Aku, Kamu, dan Hujan
Karya: Momoy
Bulan
Oktober telah tiba. Itu artinya musim hujan pun datang. Musim hujan
berarti musim dingin. Dan musim dingin adalah saat pertemuanku
dengannya setahun yang lalu.
Di
balik jendela kaca kamar, kupandangi hujan yang mengalir deras
bercampur sang angin dan kilatan halilintar. Seketika itu juga,
teringatlah sebuah nama yang pernah terukir di jendela yang berembun.
I
Love U, Marsya.
Tidak.
Seharusnya aku menulisnya pada sebuah batu. Dengan begitu, mungkin ia
tidak akan hilang termakan waktu, pikirku.
Kupejamkan
mata, kemudian mulai menerawang masa lalu.
Tampak
seorang gadis berlarian di tengah hujan.
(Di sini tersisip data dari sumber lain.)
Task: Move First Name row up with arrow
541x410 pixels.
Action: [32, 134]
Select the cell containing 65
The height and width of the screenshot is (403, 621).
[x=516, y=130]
Kedua matanya sibuk
mencari-cari tempat teduh agar terhindar dari hujan. Di sudut
pertokoan, aku berdiri menyedekapkan tangan, berusaha memeluk diri.
Gadis itu kini ada di sampingku. Sesekali tubuhnya bergetar menahan
dingin. Ditatapnya hujan lebat sore itu.
“Yaah.
Kapan berhentinya hujan ini,” gumam sang gadis.
“Mungkin
akan lama berhentinya, Mbak.
Soalnya ini hujan pertama di bulan ini,” cetusku tiba-tiba.
“Eh,
benar juga, Mas. Ini hujan pertama di bulan ini. Pantas aja gede
hujannya,” balas si gadis sembari tertawa kecil.
“Kenalkan,
aku Yosi.” Kuulurkan tangan.
Dengan
perlahan, disambutnya tanganku. “Aku Marsya.”
Dapat
kurasakan tangannya yang dingin. Bahkan, tampak begitu pucat.
Tak
lama kemudian, kami melepaskan jabatan tangan kami. Marsya tersenyum
ramah.
Begitulah
awal kedekatanku dengan Marsya setahun silam. Setelah beberapa bulan
mengenalnya, aku tahu mengapa pada saat itu telapak tangannya begitu
dingin dan pucat. Gadis yang malang. Ia ternyata sakit-sakitan.
Begitu pilu hatiku ketika mengetahui hal itu.
“Yosi.
Apa kamu masih ingat bagaimana kita bisa dekat sampai sekarang ini?”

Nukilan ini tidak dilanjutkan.